MATERIAL FOR THE TASK:

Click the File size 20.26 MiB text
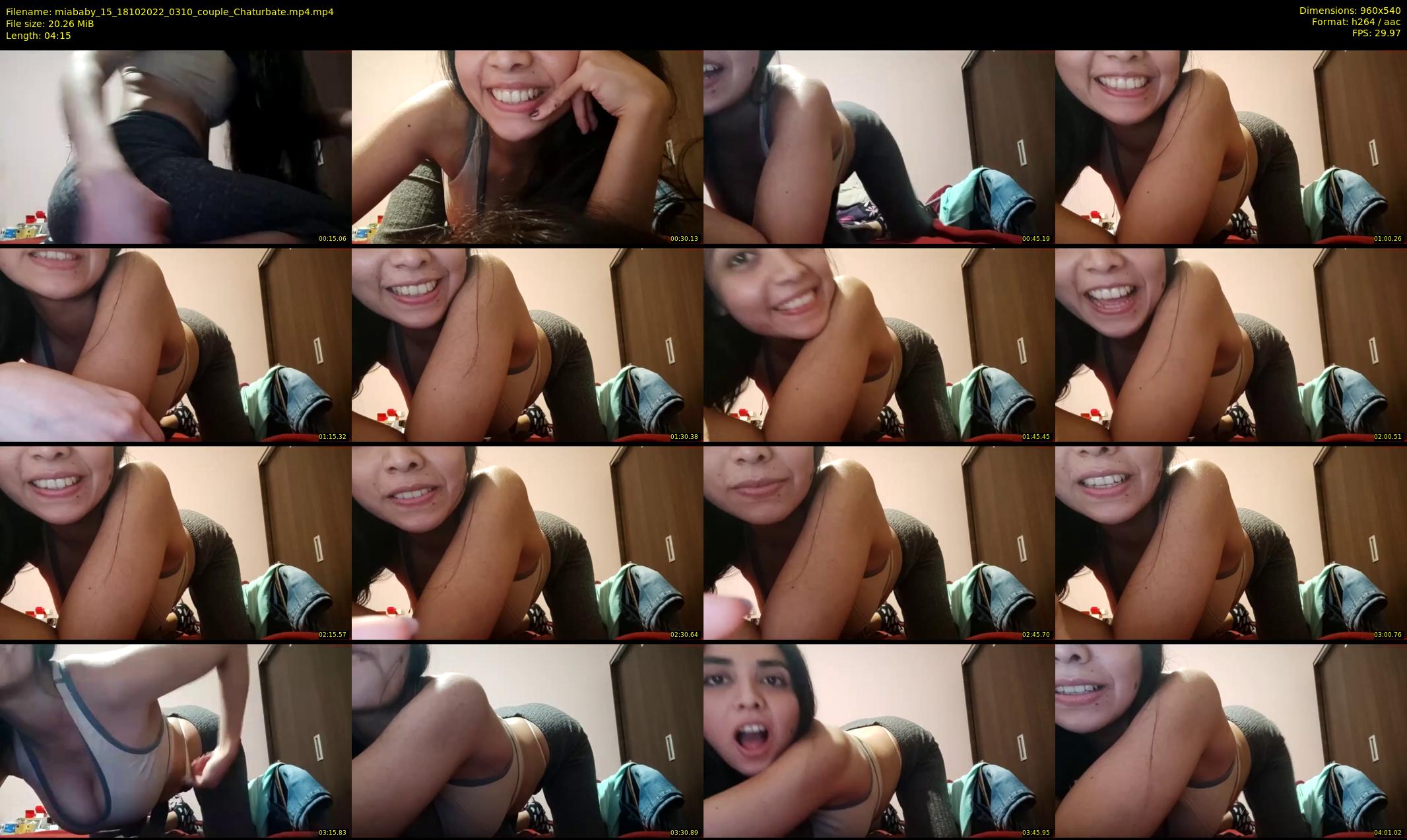 (x=50, y=24)
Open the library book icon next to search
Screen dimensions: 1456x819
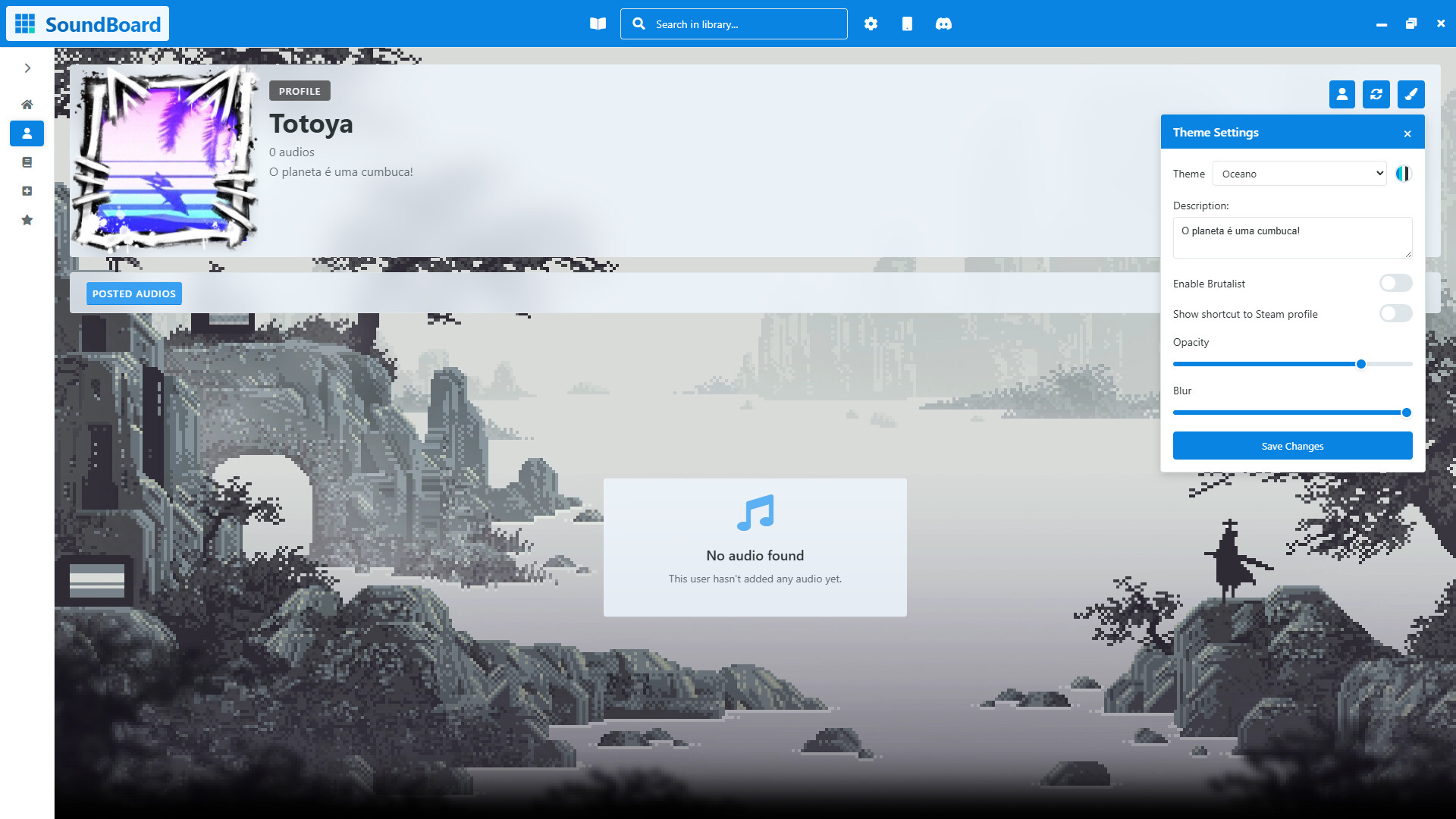click(597, 24)
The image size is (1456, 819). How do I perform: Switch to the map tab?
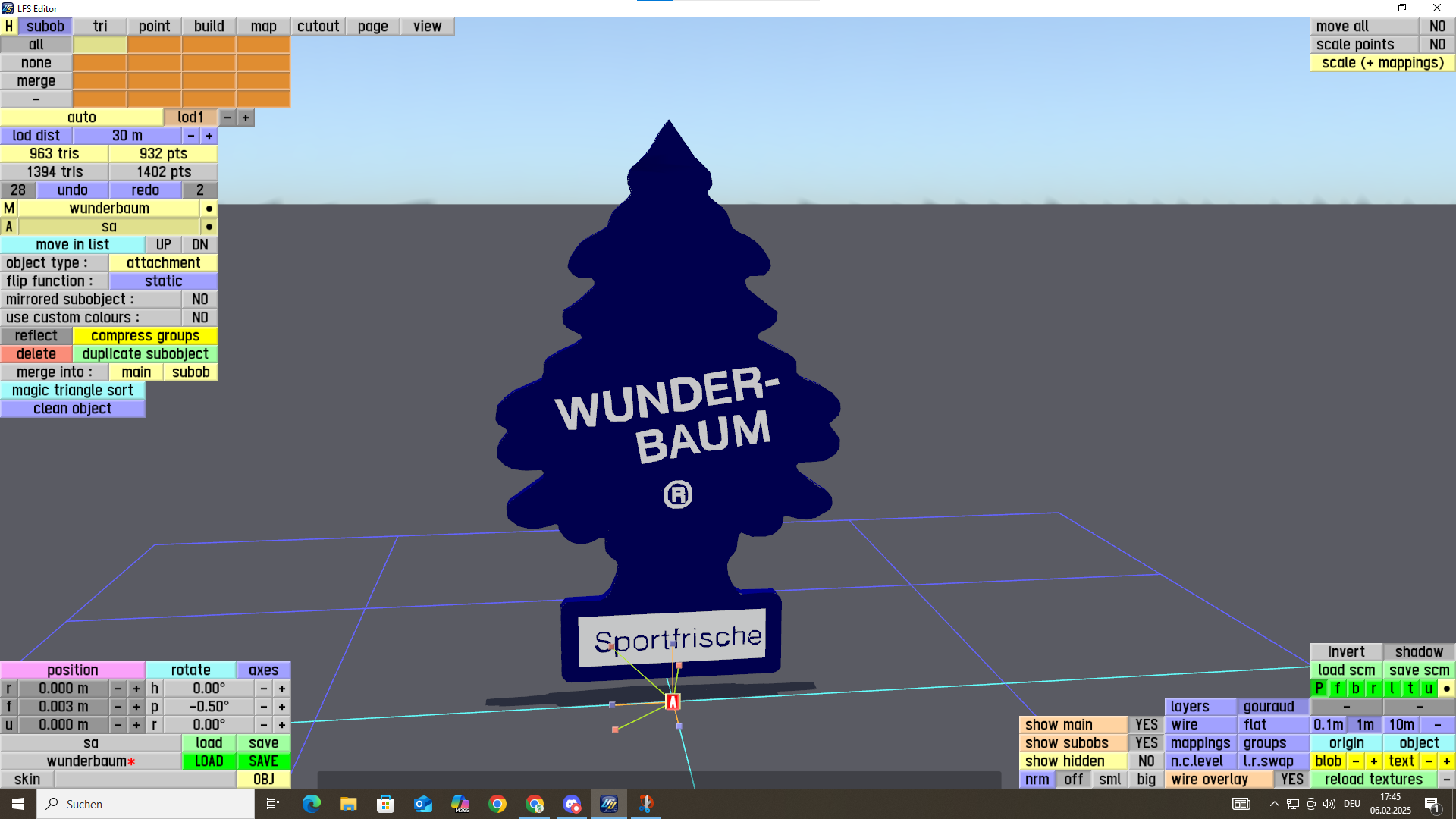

TASK TO CARRY OUT:
Once the pictures are removed, reproduce the remaining entries above exactly.

EXPECTED ANSWER:
Click the File size 20.26 MiB text
 (x=50, y=24)
Open the library book icon next to search
Screen dimensions: 1456x819
click(597, 24)
The image size is (1456, 819). How do I perform: Switch to the map tab?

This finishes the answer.